La clôture de l’instruction a été prononcée à l’issue de l’audience, en application de l’article R. 772-9 du code de justice administrative.



Considérant ce qui suit :

1. Aux termes de l’article L.262-46 du code de l’action sociale et des familles : « Tout paiement indu de revenu de solidarité active est récupéré par l'organisme chargé du service de celui-ci ainsi que, dans les conditions définies au présent article, par les collectivités débitrices du revenu de solidarité active. (…) / La créance peut être remise ou réduite par le président du conseil départemental en cas de bonne foi ou de précarité de la situation du débiteur, sauf si cette créance résulte d'une manœuvre frauduleuse ou d'une fausse déclaration. (…) ».

2. Lorsqu’il statue sur un recours dirigé contre une décision ne faisant que partiellement droit à une demande de remise gracieuse d’un indu de revenu de solidarité active, il appartient au juge administratif d’examiner si une remise gracieuse complémentaire ou totale est justifiée et de se prononcer lui-même sur la demande en recherchant si, au regard des circonstances de fait dont il est justifié par l’une et l’autre parties à la date de sa propre décision, la situation de précarité du débiteur et sa bonne foi justifient que lui soit accordée une remise.

3. En l’espèce, le requérant, dont la bonne foi n’est pas remise en cause, justifie d’un niveau moyen de ressources et de charges mensuelles s’élevant aux sommes respectives de 2 134 euros (AAH et salaire) et 965 euros (loyer, électricité et eau) soit un reste à vivre mensuel d’un montant moyen de 1 169 euros. Dans ces conditions, M. B... n’établit pas qu’il ne serait pas en mesure de rembourser le solde de sa dette d’un montant de 481,38 euros.


4. Il résulte de tout ce qui précède que la requête de M. B... doit être rejetée.


D É C I D E :

Article 1er : La requête de M. B... est rejetée.
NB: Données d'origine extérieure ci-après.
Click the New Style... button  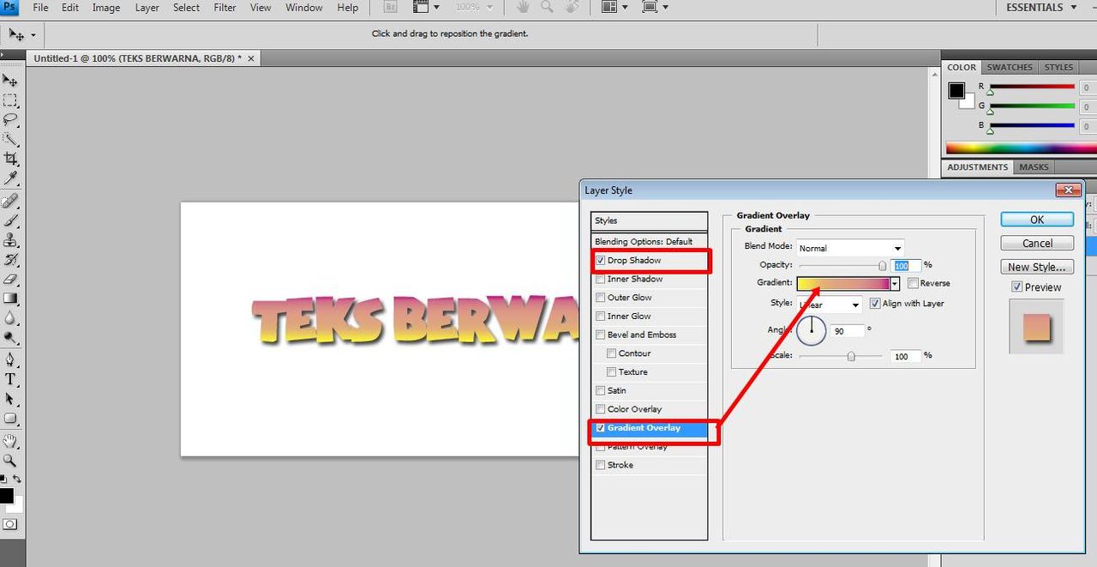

Article 2 : Le présent jugement sera notifié à M. A... B... et au département des Côtes-d’Armor.


Rendu public par mise à disposition au greffe le 14 janvier 2026.


La magistrate désignée,


signé


F. PlumeraultLa greffière,


signé


E. Le Magoariec




La République mande et ordonne au préfet des Côtes-d’Armor en ce qui le concerne ou à tous commissaires de justice à ce requis en ce qui concerne les voies de droit commun, contre les parties privées, de pourvoir à l'exécution de la présente décision.